Two of the four nonbinding referendum questions were supported by the voters.

While Maryland State Sen. Cheryl Kagan was pleased that four of the winning council candidates she had endorsed were elected, she was upset with the ballot distribution and vote counting, calling it “a hot mess.”

“There was a lack of attention to detail,” said Kagan, whose district includes Rockville and Gaithersburg.

When a voter from the Bainbridge community came to vote Tuesday, she told officials that she had not received a ballot. The Rockville officials told her that was because her community was not in the City of Rockville, according to Kagan.

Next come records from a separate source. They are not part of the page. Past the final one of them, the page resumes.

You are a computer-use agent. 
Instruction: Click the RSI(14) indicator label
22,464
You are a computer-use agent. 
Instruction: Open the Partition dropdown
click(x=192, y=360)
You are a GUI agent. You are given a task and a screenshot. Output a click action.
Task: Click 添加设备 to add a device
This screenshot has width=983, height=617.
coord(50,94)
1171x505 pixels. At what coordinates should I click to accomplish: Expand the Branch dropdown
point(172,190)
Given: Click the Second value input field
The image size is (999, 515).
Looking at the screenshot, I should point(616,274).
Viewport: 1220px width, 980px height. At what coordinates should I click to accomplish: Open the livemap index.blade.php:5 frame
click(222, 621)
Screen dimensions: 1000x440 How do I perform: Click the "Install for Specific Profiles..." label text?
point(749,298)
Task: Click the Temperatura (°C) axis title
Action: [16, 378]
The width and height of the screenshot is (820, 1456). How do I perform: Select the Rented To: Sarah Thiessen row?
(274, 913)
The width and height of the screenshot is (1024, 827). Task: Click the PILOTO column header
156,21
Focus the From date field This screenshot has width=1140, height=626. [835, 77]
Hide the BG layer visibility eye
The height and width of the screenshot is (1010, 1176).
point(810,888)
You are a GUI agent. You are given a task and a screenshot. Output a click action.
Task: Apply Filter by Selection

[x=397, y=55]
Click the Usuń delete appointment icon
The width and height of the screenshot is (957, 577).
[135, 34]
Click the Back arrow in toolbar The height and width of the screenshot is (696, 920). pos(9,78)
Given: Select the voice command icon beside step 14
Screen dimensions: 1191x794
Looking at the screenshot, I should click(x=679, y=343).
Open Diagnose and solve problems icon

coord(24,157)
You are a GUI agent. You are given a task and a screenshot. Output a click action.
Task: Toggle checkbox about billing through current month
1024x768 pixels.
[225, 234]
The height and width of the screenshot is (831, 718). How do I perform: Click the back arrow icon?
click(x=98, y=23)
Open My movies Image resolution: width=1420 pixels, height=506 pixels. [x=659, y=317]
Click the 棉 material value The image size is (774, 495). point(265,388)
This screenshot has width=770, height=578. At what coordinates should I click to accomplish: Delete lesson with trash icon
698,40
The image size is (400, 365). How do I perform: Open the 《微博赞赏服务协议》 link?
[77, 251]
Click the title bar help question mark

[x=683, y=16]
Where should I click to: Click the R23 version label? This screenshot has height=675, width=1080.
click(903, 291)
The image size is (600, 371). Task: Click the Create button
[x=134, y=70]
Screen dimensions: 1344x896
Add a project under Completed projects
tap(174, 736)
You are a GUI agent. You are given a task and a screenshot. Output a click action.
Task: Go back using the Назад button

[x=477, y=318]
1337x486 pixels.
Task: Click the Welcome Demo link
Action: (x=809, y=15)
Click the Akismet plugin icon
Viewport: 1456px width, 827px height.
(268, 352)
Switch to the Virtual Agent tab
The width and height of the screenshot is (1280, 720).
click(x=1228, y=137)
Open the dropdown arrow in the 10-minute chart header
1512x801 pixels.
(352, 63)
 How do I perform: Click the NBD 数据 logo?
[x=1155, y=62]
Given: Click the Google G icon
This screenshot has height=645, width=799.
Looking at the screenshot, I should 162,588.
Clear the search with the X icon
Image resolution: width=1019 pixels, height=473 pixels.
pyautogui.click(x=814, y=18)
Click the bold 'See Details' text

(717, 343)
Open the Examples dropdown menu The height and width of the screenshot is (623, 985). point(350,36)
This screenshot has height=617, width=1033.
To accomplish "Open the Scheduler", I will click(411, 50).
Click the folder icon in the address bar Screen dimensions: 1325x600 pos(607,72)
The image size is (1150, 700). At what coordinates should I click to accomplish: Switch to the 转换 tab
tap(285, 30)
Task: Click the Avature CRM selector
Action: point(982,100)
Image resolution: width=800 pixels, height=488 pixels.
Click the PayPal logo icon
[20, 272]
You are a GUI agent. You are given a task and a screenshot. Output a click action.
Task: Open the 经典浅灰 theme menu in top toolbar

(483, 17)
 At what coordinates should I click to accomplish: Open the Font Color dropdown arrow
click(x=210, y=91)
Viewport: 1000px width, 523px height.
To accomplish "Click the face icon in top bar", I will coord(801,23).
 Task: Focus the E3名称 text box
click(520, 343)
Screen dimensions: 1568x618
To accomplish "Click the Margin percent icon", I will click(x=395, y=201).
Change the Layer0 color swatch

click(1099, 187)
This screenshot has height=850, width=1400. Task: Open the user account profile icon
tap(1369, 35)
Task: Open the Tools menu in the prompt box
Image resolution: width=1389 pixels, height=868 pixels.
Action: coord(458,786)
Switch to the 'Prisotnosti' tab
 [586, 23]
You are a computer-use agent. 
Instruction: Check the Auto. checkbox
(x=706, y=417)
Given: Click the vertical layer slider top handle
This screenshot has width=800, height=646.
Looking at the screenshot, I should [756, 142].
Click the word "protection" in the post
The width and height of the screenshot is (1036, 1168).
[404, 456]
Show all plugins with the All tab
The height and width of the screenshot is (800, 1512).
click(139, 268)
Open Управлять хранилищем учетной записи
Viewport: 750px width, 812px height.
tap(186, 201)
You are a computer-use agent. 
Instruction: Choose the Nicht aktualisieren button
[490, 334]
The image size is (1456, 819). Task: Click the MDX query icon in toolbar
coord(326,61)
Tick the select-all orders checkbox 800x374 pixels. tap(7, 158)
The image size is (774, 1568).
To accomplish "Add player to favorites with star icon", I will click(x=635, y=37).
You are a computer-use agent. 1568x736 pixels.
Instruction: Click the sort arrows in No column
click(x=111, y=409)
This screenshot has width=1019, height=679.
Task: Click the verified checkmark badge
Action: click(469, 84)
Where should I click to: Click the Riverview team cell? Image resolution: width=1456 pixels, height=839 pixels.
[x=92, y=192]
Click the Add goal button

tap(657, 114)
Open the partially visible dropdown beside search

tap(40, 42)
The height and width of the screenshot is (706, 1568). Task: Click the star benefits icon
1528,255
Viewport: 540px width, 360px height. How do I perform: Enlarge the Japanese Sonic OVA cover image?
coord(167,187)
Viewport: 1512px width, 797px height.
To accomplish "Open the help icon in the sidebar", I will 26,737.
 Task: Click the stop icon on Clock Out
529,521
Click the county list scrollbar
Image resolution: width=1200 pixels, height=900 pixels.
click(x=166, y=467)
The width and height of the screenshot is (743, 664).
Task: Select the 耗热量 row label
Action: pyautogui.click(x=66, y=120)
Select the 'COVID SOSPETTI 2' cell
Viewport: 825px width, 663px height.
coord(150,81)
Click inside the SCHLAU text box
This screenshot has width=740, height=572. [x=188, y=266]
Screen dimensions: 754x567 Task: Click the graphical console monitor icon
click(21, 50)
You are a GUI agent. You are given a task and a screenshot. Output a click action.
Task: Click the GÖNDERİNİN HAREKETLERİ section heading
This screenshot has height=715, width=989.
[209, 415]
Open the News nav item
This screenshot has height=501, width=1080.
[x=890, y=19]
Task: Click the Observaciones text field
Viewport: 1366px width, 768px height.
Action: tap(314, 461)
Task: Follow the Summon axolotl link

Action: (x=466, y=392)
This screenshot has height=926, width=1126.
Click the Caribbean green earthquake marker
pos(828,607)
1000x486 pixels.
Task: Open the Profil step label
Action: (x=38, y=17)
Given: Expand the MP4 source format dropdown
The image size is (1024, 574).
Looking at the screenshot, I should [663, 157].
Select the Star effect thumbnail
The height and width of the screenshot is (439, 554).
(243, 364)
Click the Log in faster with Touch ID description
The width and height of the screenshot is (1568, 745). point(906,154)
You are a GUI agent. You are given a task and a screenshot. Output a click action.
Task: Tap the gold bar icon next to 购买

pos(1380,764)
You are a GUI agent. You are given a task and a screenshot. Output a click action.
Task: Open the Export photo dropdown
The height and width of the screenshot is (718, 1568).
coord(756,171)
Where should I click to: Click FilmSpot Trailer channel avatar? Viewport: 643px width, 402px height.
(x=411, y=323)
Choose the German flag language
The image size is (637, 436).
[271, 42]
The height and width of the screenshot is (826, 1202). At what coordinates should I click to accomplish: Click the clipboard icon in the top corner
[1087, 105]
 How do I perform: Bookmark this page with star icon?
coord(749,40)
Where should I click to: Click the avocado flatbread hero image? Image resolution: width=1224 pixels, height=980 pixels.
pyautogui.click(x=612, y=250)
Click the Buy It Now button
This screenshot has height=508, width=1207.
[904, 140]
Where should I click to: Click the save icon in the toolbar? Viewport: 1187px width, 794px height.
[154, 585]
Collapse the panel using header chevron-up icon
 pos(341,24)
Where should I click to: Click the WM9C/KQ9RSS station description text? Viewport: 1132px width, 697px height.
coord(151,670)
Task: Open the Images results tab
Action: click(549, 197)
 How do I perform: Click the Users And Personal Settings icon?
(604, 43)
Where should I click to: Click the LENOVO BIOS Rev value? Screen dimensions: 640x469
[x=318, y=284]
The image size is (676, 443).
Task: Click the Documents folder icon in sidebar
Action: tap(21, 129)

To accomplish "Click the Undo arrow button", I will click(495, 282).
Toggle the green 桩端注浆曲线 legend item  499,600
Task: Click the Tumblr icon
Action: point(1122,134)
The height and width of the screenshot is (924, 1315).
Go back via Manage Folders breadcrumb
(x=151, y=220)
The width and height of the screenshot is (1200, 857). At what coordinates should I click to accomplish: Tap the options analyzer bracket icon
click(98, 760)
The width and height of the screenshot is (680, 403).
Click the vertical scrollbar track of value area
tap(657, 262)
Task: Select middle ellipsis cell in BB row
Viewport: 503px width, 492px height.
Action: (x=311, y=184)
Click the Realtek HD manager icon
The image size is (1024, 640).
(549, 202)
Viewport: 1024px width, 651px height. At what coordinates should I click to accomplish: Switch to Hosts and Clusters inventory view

They discovered their mistake, but that meant between 300 and 400 homes had not received ballots in the mail, Kagan said. “That is inexcusable. There are a lot of flaws, a lot to be concerned about.”

Kagan said she would prefer Montgomery County take over elections for the city.

The winning councilmembers were chosen out of 12 candidates and will serve a four-year term, as will the newly elected mayor.

Fulton received 14.47% of the votes, followed by Van Grack, who received 13.05%. Shaw received 12.27%. Jackson had 9.66% followed by Valeri with 9.64%, according to unofficial results.

Shaw was endorsed by Progressive Maryland and was the only one of the 12 candidates endorsed by that group.

Van Grack thanked the voters “for trusting me,” and said in statement that he was excited to service in the community he grew up in. “Now the work begins and I am ready to hit the ground running for the people of Rockville on Day One.”

There were four referendum questions, although the results are nonbinding and do not necessarily mean a change in Rockville law.

Voters did not support changing the voting age to allow 16- and 17-year-olds to participate by a vote of 8,593 to 3.542. Nor did they favor residents who are not citizens to vote. 7,857 residents were against this change, and 4.150 supported it.

Voters overwhelmingly opted to limit elected officials to three consecutive terms by a vote 9,162 to 2,761. They opted not to create representative districts to elect some or all councilmembers by a vote of 6,328 to 5,021.

According to unofficial results, 12,637 residents voted, which is slightly more than the 12,213 who cast votes in 2019.

Official results are expected to be certified Nov. 14. An inauguration ceremony will be held at 1 p.m. Nov. 19 at F. Scott Fitzgerald Theatre, 603 Edmonston Drive.